The Alliance Towards the Future (សម្ព័ន្ធភាពឆ្ពោះទៅអនាគត, UNGEGN: Sâmpoănthôphéap Chhpŏăh Tŏu Ânéakôt) is an opposition alliance in Cambodia. The opposition alliance includes the Candlelight Party and three minor parties, the Khmer Will Party, the Grassroots Democratic Party, and the Cambodia Reform Party, with its main focus is to field candidates in the 2024 senate and provincial elections and the general election of 2028 as well as the local commune elections of 2027.

== Background ==
After the Candlelight Party was officially denied registration by the National Election Committee, meaning that they were disqualified from participating in the election. The reason given was a failure to submit proper registration documents, which the party said it would appeal. The representatives of the Candlelight Party (CP) have agreed to meet with the Ministry of Interior to resolve issues with the party's misplaced original registration papers. Parties are only permitted to take part in national elections under the rules set forth by the National Election Committee if they present the identical original document that was shared with the Interior Ministry at the time of the party's registration. In the most recent National Election, the CLP was disqualified from running for office after failing to present it. In order to restore its status as a duly registered party with the ministry, the opposition party requested the meeting in order to obtain a copy of the original paperwork from the ministry. The ministry however stated that they must retain a copy of the original document for their records and that they are unable to give it to the CLP.
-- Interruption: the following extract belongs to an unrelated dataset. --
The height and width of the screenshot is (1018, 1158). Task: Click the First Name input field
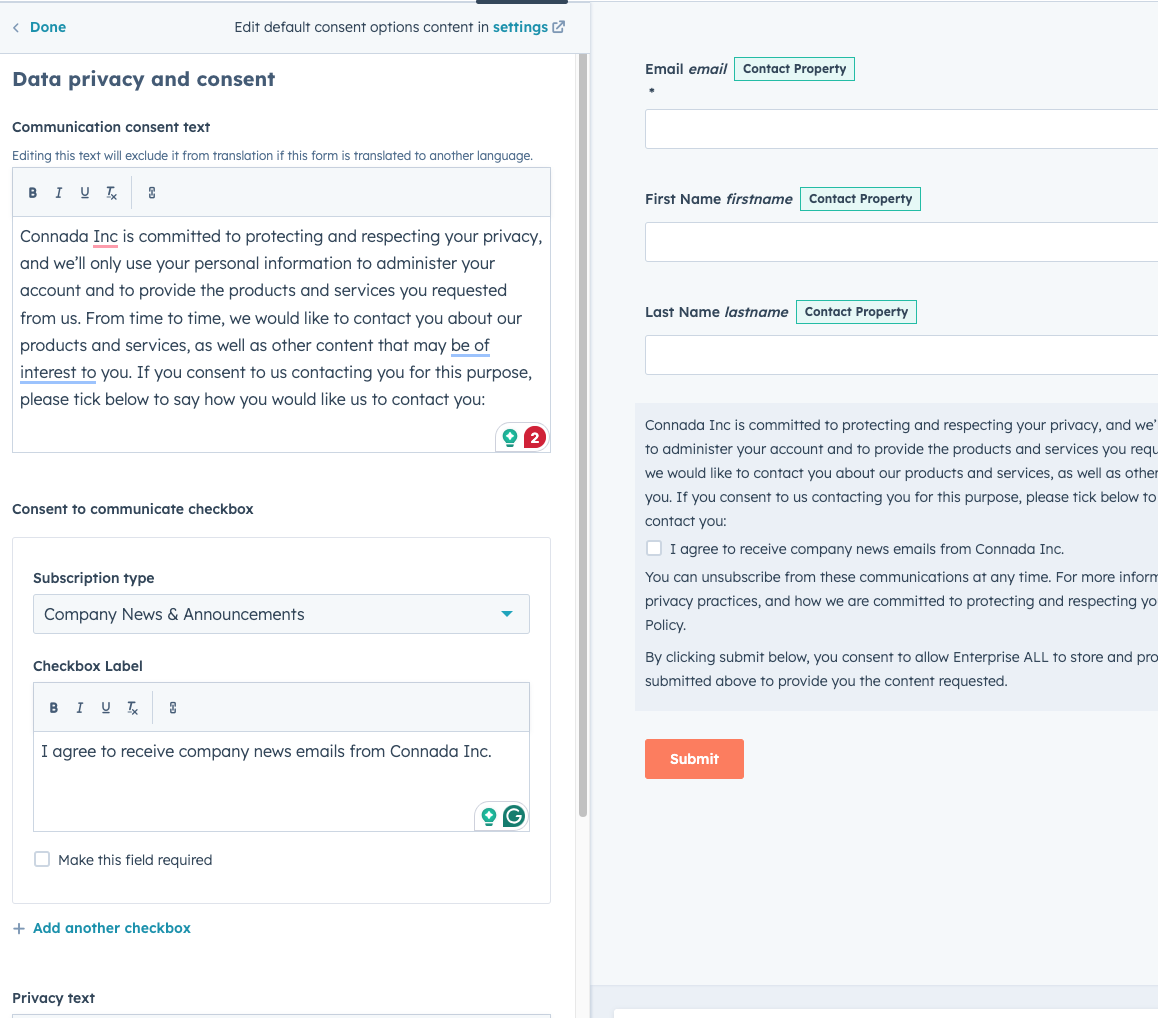coord(900,242)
After getting denied the documents by the Ministry of Interior, in order to challenge the ruling party's dominance in the next elections forward, the Candlelight party has teamed up with three minority parties that were unable to win any seats: Khmer Will Party, Grassroots Democratic group, and Cambodia Reform Party. The alliance known as "Alliance Towards The Future" was unveiled, with its goal is to unite power through collective democracy in order to challenge the CPP in the commune elections of 2027 and the national elections of 2028. All four parties will keep their own parties, but a working group will be established to oversee the Alliance Towards the Future process. Additionally, they will designate districts to which candidates from each party will run in the election. Some political analysts expressing concern over whether the alliance will face the same fate as of CNRP.

On 8 November 2023, the Alliance had chosen to support the Khmer Will Party list for the 2024 senate and provincial elections, members of CLP are welcome to join the KWP to contest in the elections. The NEC later which approved the list of KWP candidates for the 2024 senate election.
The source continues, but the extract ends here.